Oh FGS another weasel scam. How many people do you know who keep all their receipts of clothes etc bought? I reply once more:

“Frankly I am disgusted by the way British Airways not only obviates itself from any responsibility for losing baggage, but also from then also making up its own rules for compensating its passengers so as to avoid paying proper compensation! Unsurprisingly I have no receipts for the items that were in my luggage. How many of your passengers after all keep all their receipts for items bought?”

But this cuts no ice with British Airways. According to them, it is surely our beholden duty to receipt everything we ever put into our luggage, otherwise…

In settling your claim we have taken into account the depreciation of your missing items.

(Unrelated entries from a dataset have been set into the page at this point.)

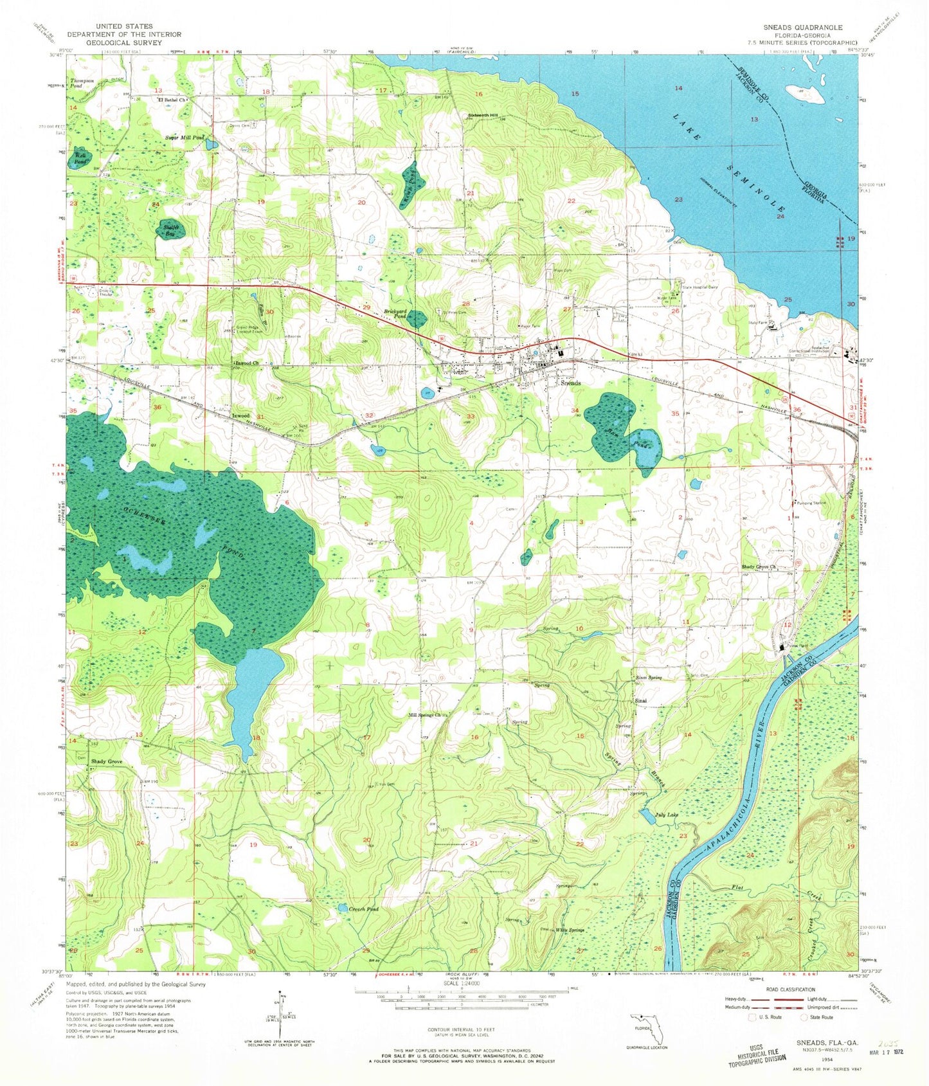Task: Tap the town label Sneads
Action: (570, 383)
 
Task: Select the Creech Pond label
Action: (363, 909)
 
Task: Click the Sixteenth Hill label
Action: (481, 115)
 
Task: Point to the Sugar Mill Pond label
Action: (185, 138)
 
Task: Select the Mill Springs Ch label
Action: (426, 714)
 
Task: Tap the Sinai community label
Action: (640, 700)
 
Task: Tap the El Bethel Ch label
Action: (172, 100)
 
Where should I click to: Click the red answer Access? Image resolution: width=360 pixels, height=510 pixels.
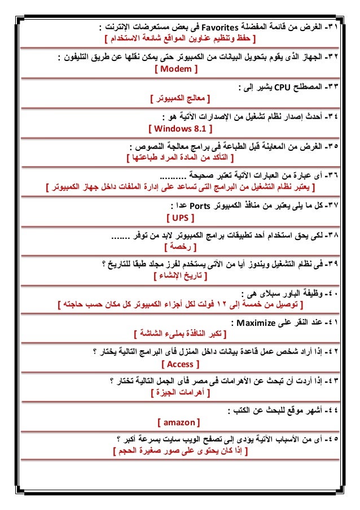click(181, 364)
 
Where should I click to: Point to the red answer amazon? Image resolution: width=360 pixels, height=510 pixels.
click(180, 422)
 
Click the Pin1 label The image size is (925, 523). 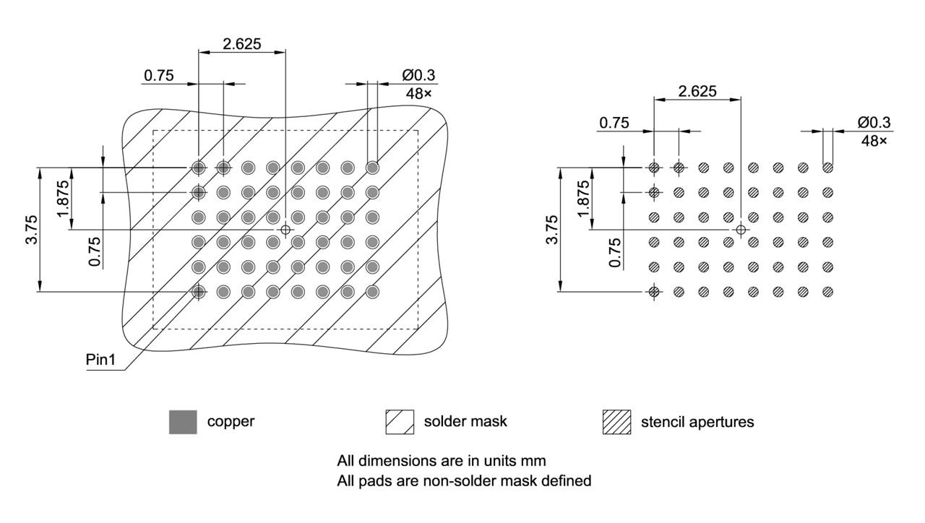(x=100, y=359)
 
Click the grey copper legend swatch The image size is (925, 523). (x=183, y=422)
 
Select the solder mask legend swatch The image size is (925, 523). (x=400, y=422)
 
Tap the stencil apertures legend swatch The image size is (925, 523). (x=616, y=422)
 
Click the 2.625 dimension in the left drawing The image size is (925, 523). (x=242, y=43)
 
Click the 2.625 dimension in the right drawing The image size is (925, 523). (x=697, y=91)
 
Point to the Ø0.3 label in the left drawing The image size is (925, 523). (x=418, y=75)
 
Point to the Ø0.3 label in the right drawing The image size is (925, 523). (x=874, y=122)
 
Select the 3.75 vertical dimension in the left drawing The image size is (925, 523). (x=30, y=230)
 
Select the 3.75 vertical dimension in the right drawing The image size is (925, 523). (x=552, y=230)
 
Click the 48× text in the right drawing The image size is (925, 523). (x=874, y=140)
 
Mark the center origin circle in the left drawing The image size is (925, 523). (x=285, y=230)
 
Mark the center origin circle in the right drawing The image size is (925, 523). (x=740, y=230)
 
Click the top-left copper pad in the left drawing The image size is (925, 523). (x=198, y=168)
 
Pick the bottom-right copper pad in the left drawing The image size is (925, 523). (x=372, y=292)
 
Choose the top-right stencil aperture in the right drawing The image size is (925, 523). (x=828, y=168)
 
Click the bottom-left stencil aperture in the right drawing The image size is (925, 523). (x=653, y=292)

As you do not have any receipts, we have deducted 50% from the cost of the items listed.
Thank you again for contacting us and for giving me an opportunity to look at your case again. Your feedback is invaluable, without which we would not be able to address such issues. I hope our decision will not deter you from flying with us in the future.
Best regards, Faisal Shaikh, British Airways Customer Relations

Amazing! Does BA really think I will ever set foot in one of their miserable planes ever again? Am I alone? Am I a voice in the wilderness? It appears not, if a deluge of comments lifted from the web are anything to go by…

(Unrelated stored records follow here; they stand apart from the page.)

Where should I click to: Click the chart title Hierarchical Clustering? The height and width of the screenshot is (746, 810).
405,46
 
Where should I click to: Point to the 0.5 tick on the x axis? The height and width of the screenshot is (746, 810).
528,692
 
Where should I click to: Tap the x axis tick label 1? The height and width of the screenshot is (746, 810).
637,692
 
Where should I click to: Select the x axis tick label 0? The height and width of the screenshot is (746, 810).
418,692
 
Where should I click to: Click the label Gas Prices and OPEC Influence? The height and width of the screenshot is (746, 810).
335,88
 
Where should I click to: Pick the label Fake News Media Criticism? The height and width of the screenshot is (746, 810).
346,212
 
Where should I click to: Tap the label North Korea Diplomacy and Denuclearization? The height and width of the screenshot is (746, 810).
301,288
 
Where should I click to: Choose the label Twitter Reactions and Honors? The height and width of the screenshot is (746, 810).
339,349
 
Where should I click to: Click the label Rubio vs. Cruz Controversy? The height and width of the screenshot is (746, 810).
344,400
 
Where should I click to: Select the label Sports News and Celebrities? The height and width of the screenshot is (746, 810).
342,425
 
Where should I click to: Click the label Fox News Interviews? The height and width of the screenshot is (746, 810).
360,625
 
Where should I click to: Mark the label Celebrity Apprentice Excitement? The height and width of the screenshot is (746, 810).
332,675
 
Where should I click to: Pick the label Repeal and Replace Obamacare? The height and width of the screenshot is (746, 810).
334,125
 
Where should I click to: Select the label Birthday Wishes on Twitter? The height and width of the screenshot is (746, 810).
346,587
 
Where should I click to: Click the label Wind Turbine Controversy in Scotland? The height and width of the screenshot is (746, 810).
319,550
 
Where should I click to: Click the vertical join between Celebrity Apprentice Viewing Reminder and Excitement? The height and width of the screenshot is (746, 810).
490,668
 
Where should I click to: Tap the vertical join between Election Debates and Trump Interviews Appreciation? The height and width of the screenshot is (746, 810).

Next time I need to travel business I will probably be asking my client specifically not to book me on a BA flight.
• You will not receive any responses from BA until you start sending them 20 emails/day. I will certainly not fly BA ever again in my lifetime!
• I have to submit an essay to do with the evaluation of British Airways and their customer care policies; something that has been extremely fun to do as i get to point out all the things they do wrong! You are probably the millionth person to tell me of just how awful the airline really is
• I have never come across a company that was so useless at dealing with complaints, what is funny is they told me they were unable to reply as they currently had 95,000 complaints, well that’s not a surprise BA your crap and no wonder your staff go on strike.
• When a person in a service department engages a customer, the goal should be to solve the problem, not recite meaningless phrases. This was our first trip aboard British Air and will no doubt be our last.
• A cautionary tale and note of assistance to all those who have suffered the misfortune of travelling with British Airways and experiencing their unique brand of so-called Customer Service: BA are an unmitigated disgrace when it comes to customer service and they totally ruined our wedding and honeymoon travel.
• We will never travel BA Again we will spend our money on a different airline that cares for their passengers and are polite and friendly towards us .

I think, Mr Shaikh, my point has been made. And yes, I know I should be feeling sorry for you and the awful job you are having to do… but forgive me. The fact is I don’t!